The Brexit tornado, and the Johnson government’s desperation for quick-win domestic policy announcements, smashed through those plans. Even the name changed. Demoted to a “spending round”, what we have ended up with is a rushed process to cobble together spending plans for (mainly) one year only – and it has turned out to be the worst of both worlds. This has left most public services without the medium-term financial certainty provided by a normal multi-year process, and you could almost hear the clatter as a whole collection of cans – adult social care, a proper financial settlement for local government – were yet again kicked down the road. But by confirming Theresa May’s 2018 health settlement, and promising money for schools, we estimate that something like two-thirds of day-to-day departmental spending is now pre-committed beyond 2020-21, leaving the Treasury with very little room for manoeuvre next year. The government’s intentions for borrowing, tax and spending beyond next year are also completely unclear as public borrowing numbers published on the day of the Supreme Court judgement show a worsening outlook. Whether Sajid Javid, John McDonnell, or someone else ends up presiding over next year’s review, its starting point could scarcely be more difficult.
- Treasury more focused on ‘managing the numbers’ than public spending impact, IfG says
- No department faces cuts in Spending Round, says Javid
- Spending Review 2019? The cost of postponement, the opportunity of delay
I am not, however, in complete despair. The announcement shows a recognition that government needs to be strategic. It can’t make everything “a priority”. You can argue their merits, but Brexit, health, schools and the police are clearly being given emphasis. The government has recognised that combatting crime means more money for the courts and prisons, as well as the police. There is a bit more money for important preventive services such as social care, public health and support for children with additional needs. And the Treasury’s newfound commitment to value and impact is reflected in its commitment to define objectively what success looks like for the services which are receiving more investment.

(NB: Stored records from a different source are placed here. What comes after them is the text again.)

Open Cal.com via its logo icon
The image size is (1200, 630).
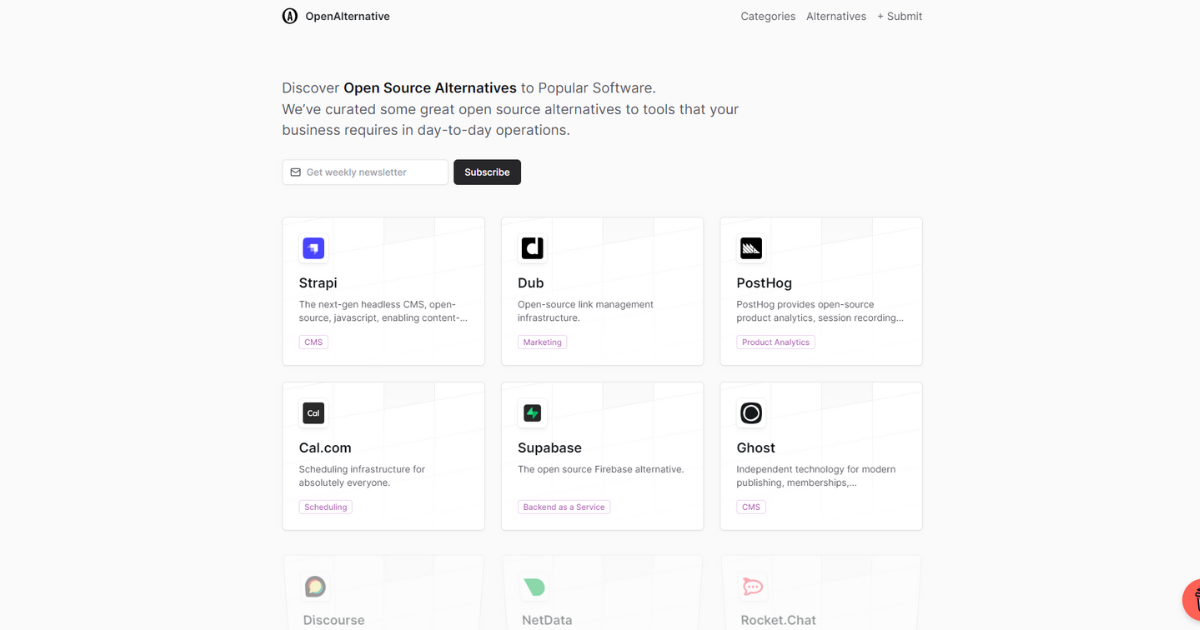click(x=313, y=413)
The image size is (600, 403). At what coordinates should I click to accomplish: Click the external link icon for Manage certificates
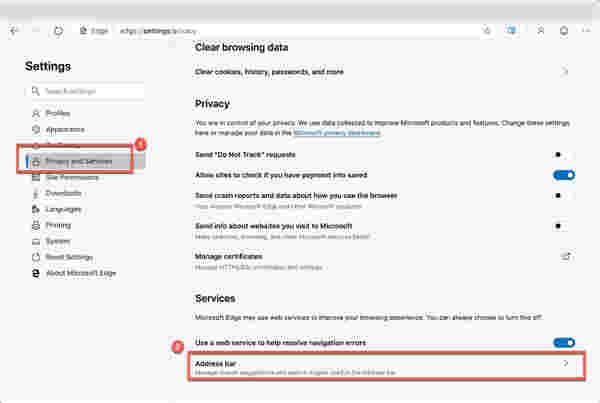tap(566, 256)
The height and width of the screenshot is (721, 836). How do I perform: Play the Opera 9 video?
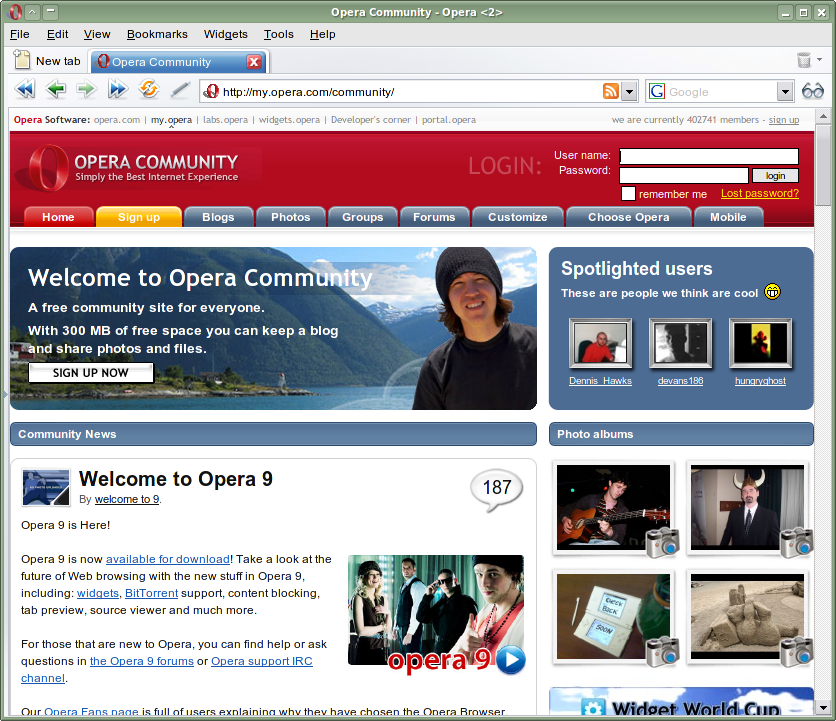pyautogui.click(x=510, y=660)
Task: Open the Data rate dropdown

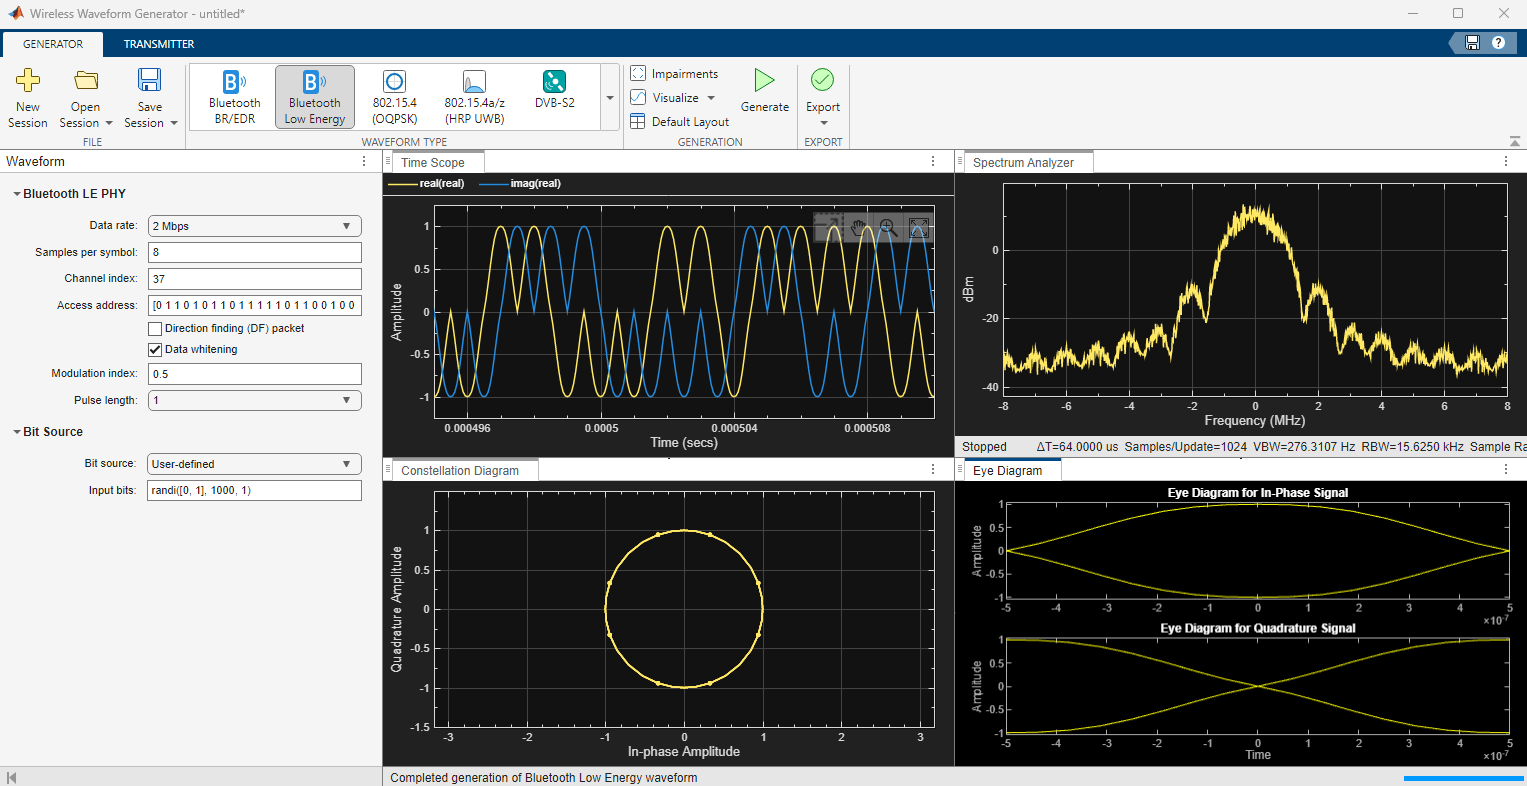Action: tap(254, 226)
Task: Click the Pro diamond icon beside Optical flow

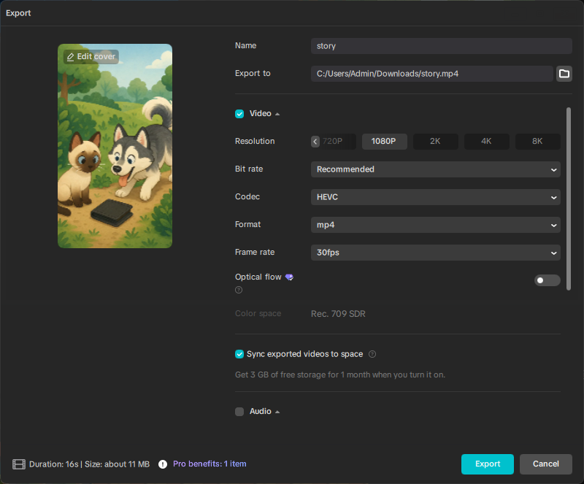Action: coord(289,277)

It is, of course, far from certain whether 2020 will turn out to be any less chaotic than 2019. But a proper review, if one is possible, would give whoever is in power an opportunity to orient the government’s spending muscle behind the most important commitments in their programme. Javid has said he would apply a “new focus on the outcomes the government will deliver”, and other would-be chancellors should also commit to this position. We have drawn out other top tips from recent discussion events we have hosted with PWC, Treasury officials and other public service leaders. Firstly, leaders need to make collaboration work by giving incentives for co-operation between departments on transformation projects and improvements to the combined impact of different departments’ investment programmes and public service spending.
Secondly, don’t just allocate budgets to achieve a fixed total. Investment, whether it is in physical and human capital which will grow the local economy, increase revenue and reduce future spending, or in preventive interventions which will reduce demand pressures on services, must be considered.
Finally, the Spending Review needs to stop “just being an event”: the Treasury needs to make sure decisions are put into effect properly. It should also think about the medium to longer term issues to which it will want to return in the next spending review.